(Dataset entries)
++++++++

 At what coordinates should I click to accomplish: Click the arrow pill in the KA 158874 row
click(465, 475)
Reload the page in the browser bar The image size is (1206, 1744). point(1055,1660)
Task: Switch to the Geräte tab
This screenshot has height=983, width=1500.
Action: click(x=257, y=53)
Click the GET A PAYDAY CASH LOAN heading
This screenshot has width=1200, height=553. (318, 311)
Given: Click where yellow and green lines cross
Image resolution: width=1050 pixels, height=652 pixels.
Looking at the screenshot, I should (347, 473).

++++++++

# [Task]
Up to and including the last line of the data, copy each line exactly, starting with the line that contains "Task: Switch to the Geräte tab".

# [Reply to the exercise]
Task: Switch to the Geräte tab
This screenshot has height=983, width=1500.
Action: click(x=257, y=53)
Click the GET A PAYDAY CASH LOAN heading
This screenshot has width=1200, height=553. (318, 311)
Given: Click where yellow and green lines cross
Image resolution: width=1050 pixels, height=652 pixels.
Looking at the screenshot, I should (347, 473).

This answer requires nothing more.